安排好后,我叫高海打电话给他弟弟,让他弟弟另找两辆摩托车上来。
第二天清晨五点大家就起来了,临出发前我叮嘱大家:“你们去到蹲点位置后,必须任何时候都要有一个人看着路面,就是几秒钟不看着路面都不允许,如果刚好这几秒钟给侯宽溜过去了,那我们就会白等一天,知道吗?”
“知道了。”众人回道:
六点刚过,两队人马到了各自的位置,这么早就到位,是怕侯宽万一有什么急事六点多就出门了。如果我们七八点钟才到位,那就白等十多个小时了。
生活不正常的人,起居作息都不怎么准时。
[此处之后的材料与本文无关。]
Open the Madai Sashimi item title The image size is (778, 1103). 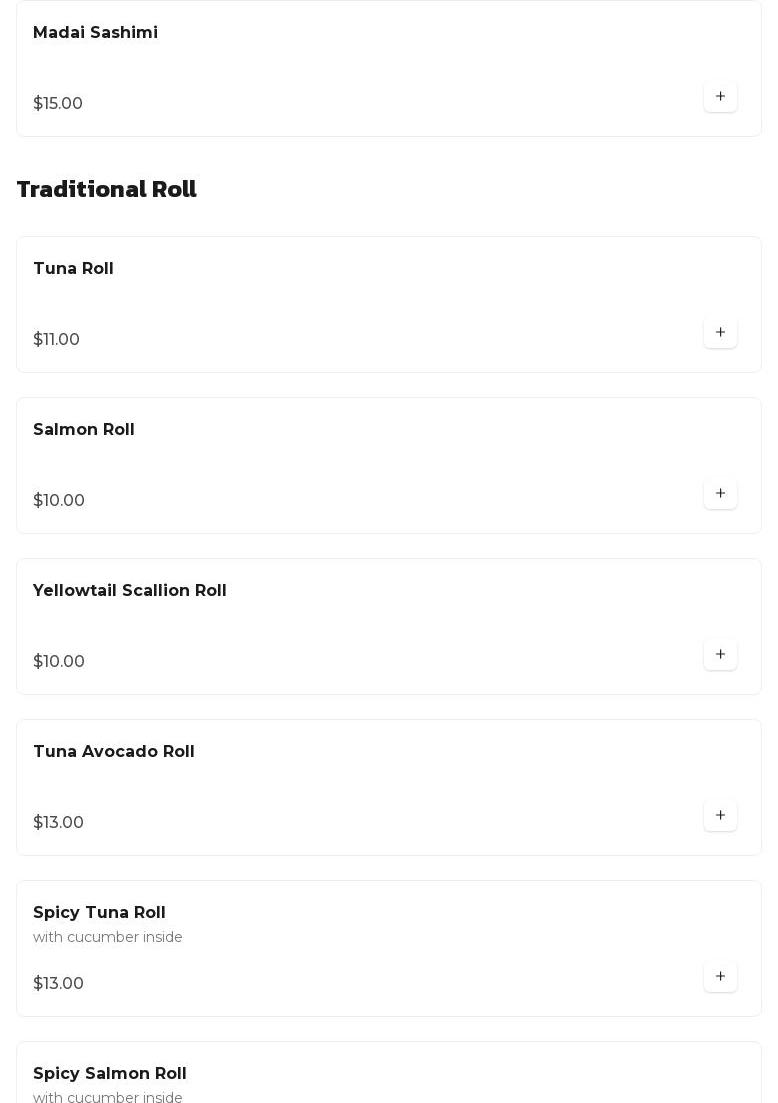coord(95,33)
我们等到中午12点也没见到侯宽。
下午一点多,高海来电话说,侯宽出现了,车子往镇子方向开去,我交代高海不要跟得太近,保持能看到侯宽的车就行了。
放下电话,我带着阿南、大个向镇子方向追去。
三人往南赶了两公里多,见高海他们的车停在路边。“什么情况?”我下车走到高海身边问道。
高海指着前方两百米左右的右边路口道:“侯宽从那个路口进去了。”
“侯宽进去里面干什么?”我向观察的阿坚伸了一下手。
“那家伙把车停在那两栋房的门口跟人谈话,不知在干什么?”阿坚把望远镜递给我,指着右边五六百米处像是小工厂的两栋平房道。
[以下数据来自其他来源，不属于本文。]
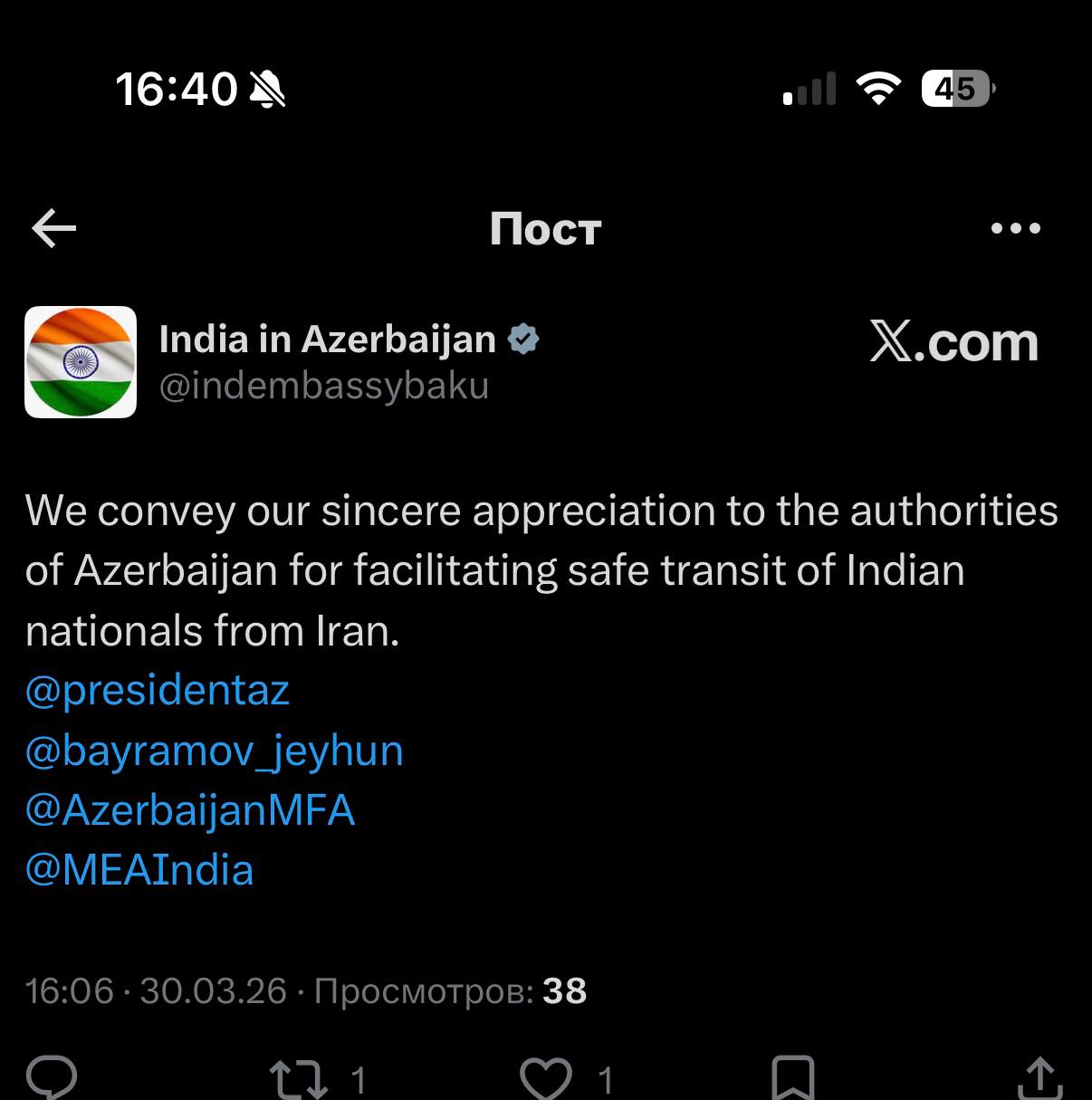
Task: Tap the blue verified badge
Action: pyautogui.click(x=523, y=340)
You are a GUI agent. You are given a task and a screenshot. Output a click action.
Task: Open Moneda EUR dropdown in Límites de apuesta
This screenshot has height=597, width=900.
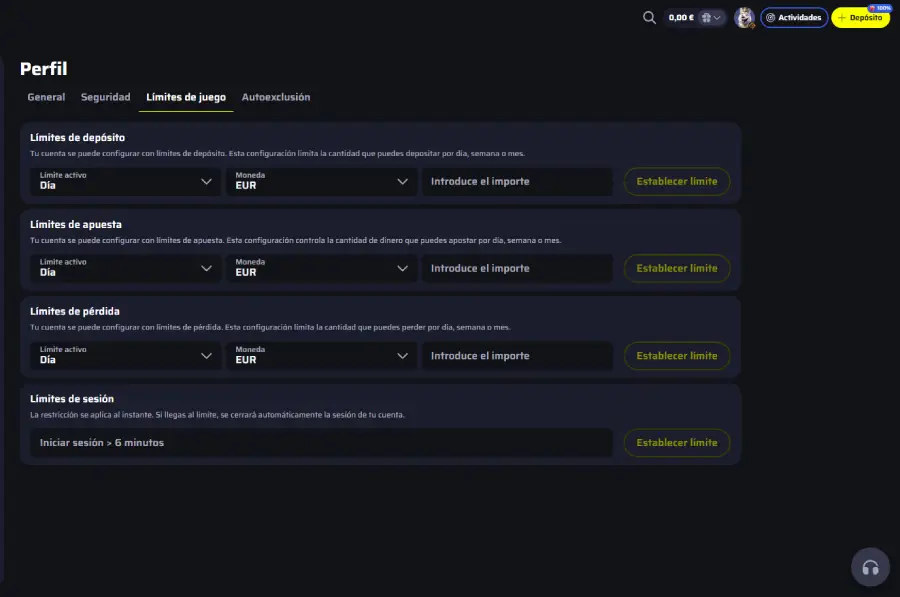(x=320, y=268)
我接过望远镜往那两栋房子看去,只见侯宽站在大门外跟三四个人谈话,双手不时指着四周像是在规划什么。
“这家伙好像跟这里的人很熟一样,他到那里干什么呢?”我对高海道。
“侯宽两年前跟我说,他开了一间小皮具厂,可能这里是他的皮具厂。”高海回道。
“我们现在进去做他最好了。”火龙摩拳擦掌说道。
“不行,工厂里人多,别人进出我们是不好限制的,到时弄得满城风雨就不好了,还是放他出来找准时机再干他。”我回道。
我叫大家把车开进路左边的树林后,让大团带着望远镜爬上树上监视侯宽。
“侯宽出来了!侯宽那B出来了!”过了一个多小时,大团边往下爬边喊道。
我和阿坚趴在路边的草丛里看着前方的路口,三四分钟,只见侯宽的车开出路口,转右往镇子方向开去。“侯宽往镇子去了。”我站起来向前面指了指喊道。话音刚落,阿南开着摩托车载着火龙冲上了大路向小镇方向追去。
我带队追进镇子却不见阿南和火龙的踪影,只好把车停在一个十字路口的附近等阿南的电话。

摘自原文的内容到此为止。